**WHAT THE EXERCISE ASKS**:
The task calls for every line of the data to be repeated exactly.

[[ DATA EXTRACTS, beginning ]]

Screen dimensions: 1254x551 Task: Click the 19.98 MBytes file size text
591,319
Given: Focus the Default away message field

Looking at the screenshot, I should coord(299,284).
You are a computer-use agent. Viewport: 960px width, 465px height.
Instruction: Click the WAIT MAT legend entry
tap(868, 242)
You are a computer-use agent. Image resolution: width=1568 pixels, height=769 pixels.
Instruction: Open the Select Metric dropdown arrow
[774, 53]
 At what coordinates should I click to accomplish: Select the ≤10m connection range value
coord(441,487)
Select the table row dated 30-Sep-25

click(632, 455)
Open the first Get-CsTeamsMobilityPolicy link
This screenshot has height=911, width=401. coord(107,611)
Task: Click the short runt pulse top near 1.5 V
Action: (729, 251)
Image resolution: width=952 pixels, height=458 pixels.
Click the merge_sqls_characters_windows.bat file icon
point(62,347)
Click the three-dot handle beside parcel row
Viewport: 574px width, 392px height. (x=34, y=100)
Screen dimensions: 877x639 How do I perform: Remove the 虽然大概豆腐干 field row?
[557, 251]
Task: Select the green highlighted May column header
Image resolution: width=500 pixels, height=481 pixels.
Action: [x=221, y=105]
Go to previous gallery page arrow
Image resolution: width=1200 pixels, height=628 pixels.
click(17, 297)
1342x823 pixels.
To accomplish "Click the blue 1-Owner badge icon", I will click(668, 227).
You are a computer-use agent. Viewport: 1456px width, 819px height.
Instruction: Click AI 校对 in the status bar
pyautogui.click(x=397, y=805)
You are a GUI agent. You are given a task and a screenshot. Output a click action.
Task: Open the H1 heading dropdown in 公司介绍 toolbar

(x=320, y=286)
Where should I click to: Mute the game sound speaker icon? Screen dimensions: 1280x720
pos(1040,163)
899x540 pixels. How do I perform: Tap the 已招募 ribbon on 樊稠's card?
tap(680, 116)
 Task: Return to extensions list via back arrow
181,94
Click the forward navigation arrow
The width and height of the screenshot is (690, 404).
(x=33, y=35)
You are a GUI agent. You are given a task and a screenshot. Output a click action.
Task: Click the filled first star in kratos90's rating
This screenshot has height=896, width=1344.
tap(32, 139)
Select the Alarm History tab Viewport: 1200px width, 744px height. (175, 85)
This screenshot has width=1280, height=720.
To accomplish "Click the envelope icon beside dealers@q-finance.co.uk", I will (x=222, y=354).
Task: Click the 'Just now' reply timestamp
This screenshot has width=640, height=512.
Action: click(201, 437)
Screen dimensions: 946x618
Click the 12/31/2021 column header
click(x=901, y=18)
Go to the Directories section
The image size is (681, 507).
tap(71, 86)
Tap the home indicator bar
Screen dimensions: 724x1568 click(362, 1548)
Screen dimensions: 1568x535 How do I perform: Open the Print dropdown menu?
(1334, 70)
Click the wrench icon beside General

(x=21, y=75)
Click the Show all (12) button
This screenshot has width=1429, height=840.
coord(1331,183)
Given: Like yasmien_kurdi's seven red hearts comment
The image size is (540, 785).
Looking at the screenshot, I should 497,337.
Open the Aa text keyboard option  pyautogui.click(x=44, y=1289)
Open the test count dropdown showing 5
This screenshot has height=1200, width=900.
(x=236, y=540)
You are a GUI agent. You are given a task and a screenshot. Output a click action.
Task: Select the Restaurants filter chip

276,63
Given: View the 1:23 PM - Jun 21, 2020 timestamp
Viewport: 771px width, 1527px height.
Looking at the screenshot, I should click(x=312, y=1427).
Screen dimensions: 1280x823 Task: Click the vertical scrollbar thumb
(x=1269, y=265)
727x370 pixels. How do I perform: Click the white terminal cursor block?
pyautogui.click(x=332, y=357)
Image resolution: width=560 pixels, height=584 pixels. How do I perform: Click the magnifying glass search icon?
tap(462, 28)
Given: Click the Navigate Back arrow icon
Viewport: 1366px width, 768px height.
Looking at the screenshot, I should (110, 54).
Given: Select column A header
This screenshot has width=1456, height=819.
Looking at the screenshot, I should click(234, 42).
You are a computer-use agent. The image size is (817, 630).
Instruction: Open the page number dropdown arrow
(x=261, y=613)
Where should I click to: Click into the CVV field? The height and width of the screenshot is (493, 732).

[[ DATA EXTRACTS, end ]]

**TASK RESPONSE**:
Screen dimensions: 1254x551 Task: Click the 19.98 MBytes file size text
591,319
Given: Focus the Default away message field

Looking at the screenshot, I should coord(299,284).
You are a computer-use agent. Viewport: 960px width, 465px height.
Instruction: Click the WAIT MAT legend entry
tap(868, 242)
You are a computer-use agent. Image resolution: width=1568 pixels, height=769 pixels.
Instruction: Open the Select Metric dropdown arrow
[774, 53]
 At what coordinates should I click to accomplish: Select the ≤10m connection range value
coord(441,487)
Select the table row dated 30-Sep-25

click(632, 455)
Open the first Get-CsTeamsMobilityPolicy link
This screenshot has height=911, width=401. coord(107,611)
Task: Click the short runt pulse top near 1.5 V
Action: (729, 251)
Image resolution: width=952 pixels, height=458 pixels.
Click the merge_sqls_characters_windows.bat file icon
point(62,347)
Click the three-dot handle beside parcel row
Viewport: 574px width, 392px height. (x=34, y=100)
Screen dimensions: 877x639 How do I perform: Remove the 虽然大概豆腐干 field row?
[557, 251]
Task: Select the green highlighted May column header
Image resolution: width=500 pixels, height=481 pixels.
Action: [x=221, y=105]
Go to previous gallery page arrow
Image resolution: width=1200 pixels, height=628 pixels.
click(17, 297)
1342x823 pixels.
To accomplish "Click the blue 1-Owner badge icon", I will click(668, 227).
You are a computer-use agent. Viewport: 1456px width, 819px height.
Instruction: Click AI 校对 in the status bar
pyautogui.click(x=397, y=805)
You are a GUI agent. You are given a task and a screenshot. Output a click action.
Task: Open the H1 heading dropdown in 公司介绍 toolbar

(x=320, y=286)
Where should I click to: Mute the game sound speaker icon? Screen dimensions: 1280x720
pos(1040,163)
899x540 pixels. How do I perform: Tap the 已招募 ribbon on 樊稠's card?
tap(680, 116)
 Task: Return to extensions list via back arrow
181,94
Click the forward navigation arrow
The width and height of the screenshot is (690, 404).
(x=33, y=35)
You are a GUI agent. You are given a task and a screenshot. Output a click action.
Task: Click the filled first star in kratos90's rating
This screenshot has height=896, width=1344.
tap(32, 139)
Select the Alarm History tab Viewport: 1200px width, 744px height. (175, 85)
This screenshot has width=1280, height=720.
To accomplish "Click the envelope icon beside dealers@q-finance.co.uk", I will (x=222, y=354).
Task: Click the 'Just now' reply timestamp
This screenshot has width=640, height=512.
Action: click(201, 437)
Screen dimensions: 946x618
Click the 12/31/2021 column header
click(x=901, y=18)
Go to the Directories section
The image size is (681, 507).
tap(71, 86)
Tap the home indicator bar
Screen dimensions: 724x1568 click(362, 1548)
Screen dimensions: 1568x535 How do I perform: Open the Print dropdown menu?
(1334, 70)
Click the wrench icon beside General

(x=21, y=75)
Click the Show all (12) button
This screenshot has width=1429, height=840.
coord(1331,183)
Given: Like yasmien_kurdi's seven red hearts comment
The image size is (540, 785).
Looking at the screenshot, I should 497,337.
Open the Aa text keyboard option  pyautogui.click(x=44, y=1289)
Open the test count dropdown showing 5
This screenshot has height=1200, width=900.
(x=236, y=540)
You are a GUI agent. You are given a task and a screenshot. Output a click action.
Task: Select the Restaurants filter chip

276,63
Given: View the 1:23 PM - Jun 21, 2020 timestamp
Viewport: 771px width, 1527px height.
Looking at the screenshot, I should click(x=312, y=1427).
Screen dimensions: 1280x823 Task: Click the vertical scrollbar thumb
(x=1269, y=265)
727x370 pixels. How do I perform: Click the white terminal cursor block?
pyautogui.click(x=332, y=357)
Image resolution: width=560 pixels, height=584 pixels. How do I perform: Click the magnifying glass search icon?
tap(462, 28)
Given: Click the Navigate Back arrow icon
Viewport: 1366px width, 768px height.
Looking at the screenshot, I should (110, 54).
Given: Select column A header
This screenshot has width=1456, height=819.
Looking at the screenshot, I should click(234, 42).
You are a computer-use agent. The image size is (817, 630).
Instruction: Open the page number dropdown arrow
(x=261, y=613)
Where should I click to: Click into the CVV field? The height and width of the screenshot is (493, 732).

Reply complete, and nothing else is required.